Marjorie de Loosey Oelrichs Duchin (June 23, 1908 - August 3, 1937) was an American socialite.

==Early life==
Born on June 23, 1908, she was the daughter of Marjorie Ramely Oelrichs (née Turnbull; 1883–1952) and Charles de Loosey Oelrichs (1882–1973). After her parents divorce, her father remarried to Madeleine Lucienne Meyer, a daughter of Millius Pierre Meyer, in 1926.

Her paternal grandparents were the former Blanche de Loosey and Charles May Oelrichs, a wealthy broker who was prominent in New York society during the Gilded Age. Her maternal grandparents were Lt. Commander Frank Turnbull, a retired naval officer, and his wife, the former Marion Louise Bates, descendant of William Bradford, a governor of Plymouth Colony in the 17th century. A maternal aunt was suffragist Alison Turnbull Hopkins. Her paternal aunt was poet and playwright Michael Strange.
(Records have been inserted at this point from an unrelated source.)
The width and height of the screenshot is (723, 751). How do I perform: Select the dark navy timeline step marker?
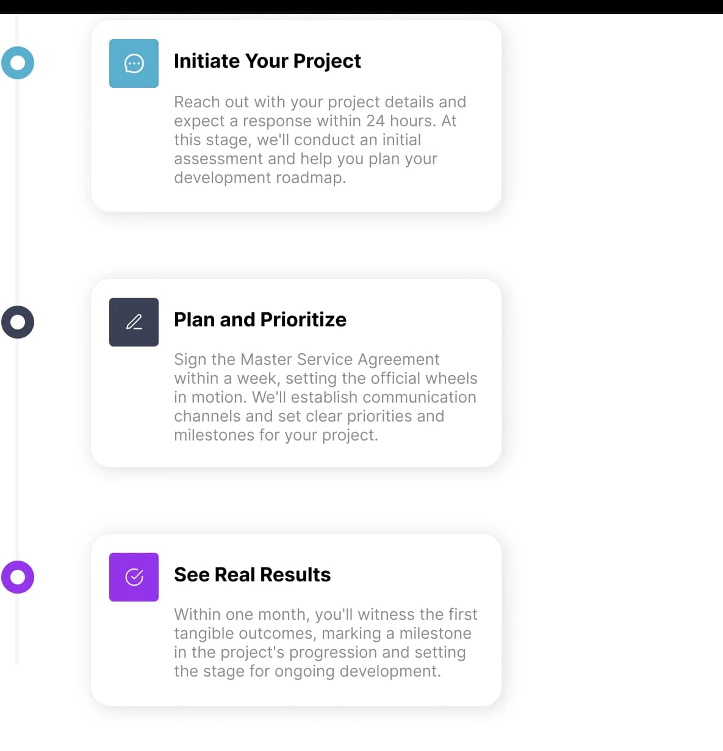pos(18,322)
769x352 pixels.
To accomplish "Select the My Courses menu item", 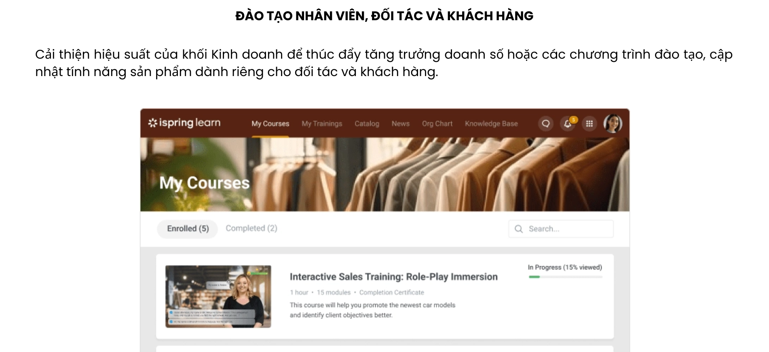I will point(270,124).
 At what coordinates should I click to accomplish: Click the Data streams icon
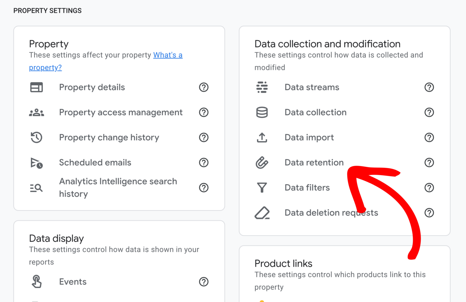(262, 87)
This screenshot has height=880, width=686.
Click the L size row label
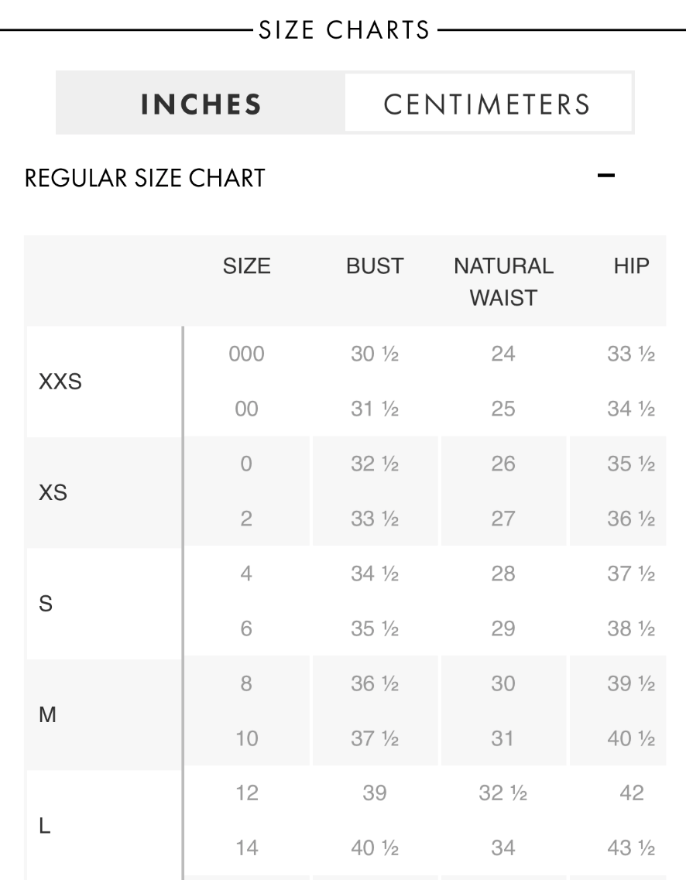[x=44, y=825]
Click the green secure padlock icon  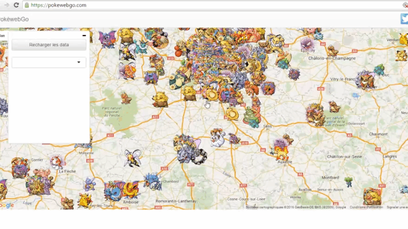[x=26, y=5]
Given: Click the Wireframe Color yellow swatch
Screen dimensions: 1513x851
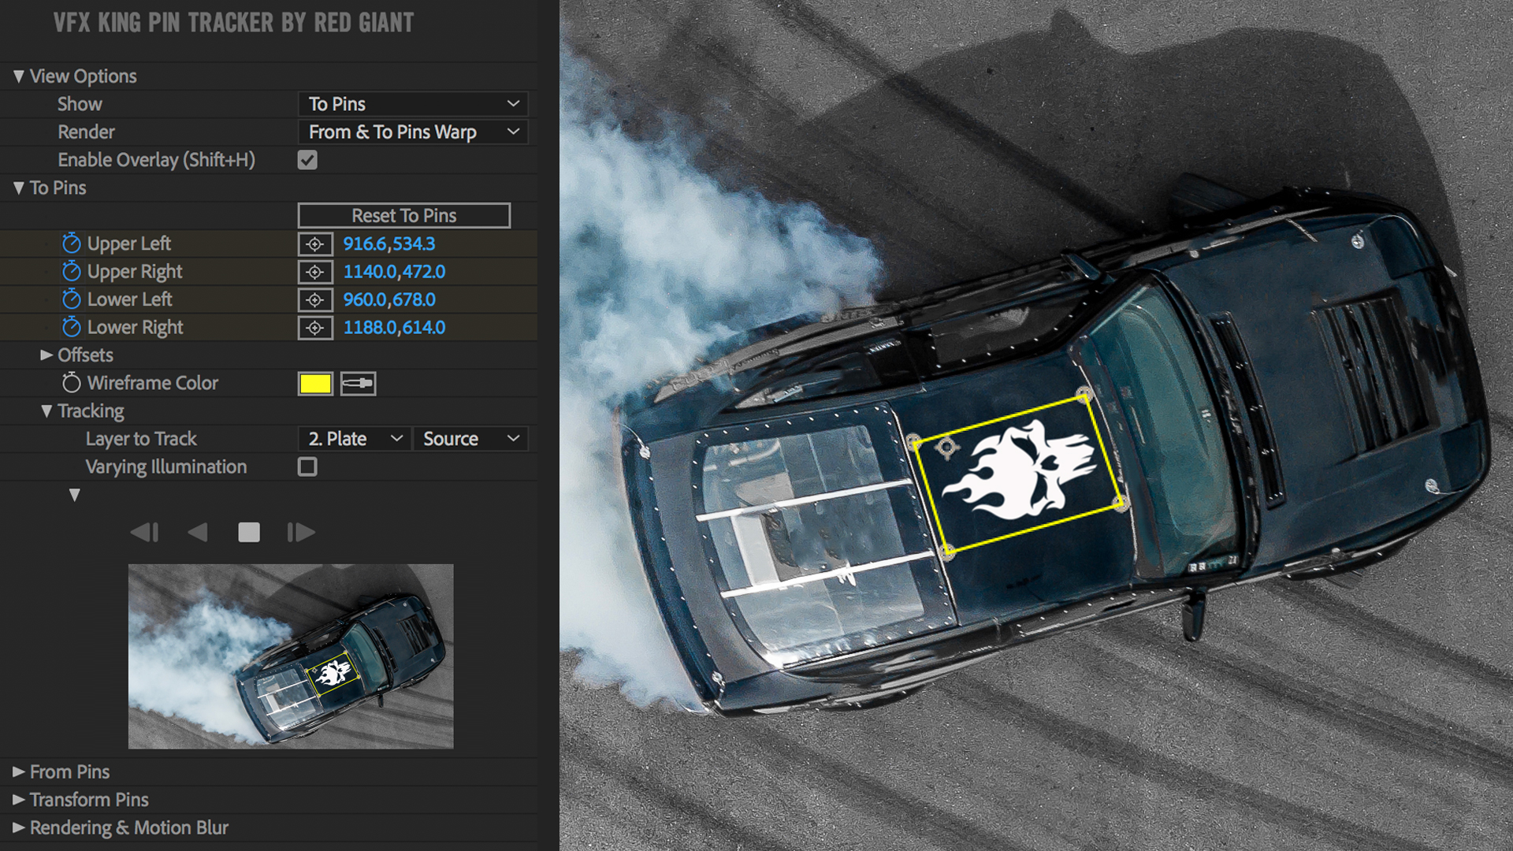Looking at the screenshot, I should (x=314, y=384).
==Professional life and marriage==
A well-known New York and Newport beauty, she was described by Vogue as having "waxen skin and eyebrows like butterflies." An Edward Steichen photograph of Oelrichs was included in an advertisement for Pond's cold cream in a 1926 copy of Ladies' Home Journal.

She became the wife of dance bandleader Eddy Duchin after the two met at the Waldorf-Astoria; they married at her mother's apartment at the Hotel Pierre on June 5, 1935, officiated by Judge Vincent Lippe. When she was removed from the New York Social Register for marrying Duchin because he was Jewish, her reaction was reportedly "Who cares? It's just a phone book."

Oelrichs died on August 3, 1937, in the Harbor Sanitarium at 667 Madison Avenue, just six days after the birth of the couple's son, Peter Oelrichs Duchin. After his father's death in 1951, Peter Duchin was raised by close family friends: statesman W. Averell Harriman and his wife, Marie Norton Harriman.

== In popular culture ==
Kim Novak portrayed Oelrichs in the 1956 biopic The Eddy Duchin Story with Tyrone Power as Duchin.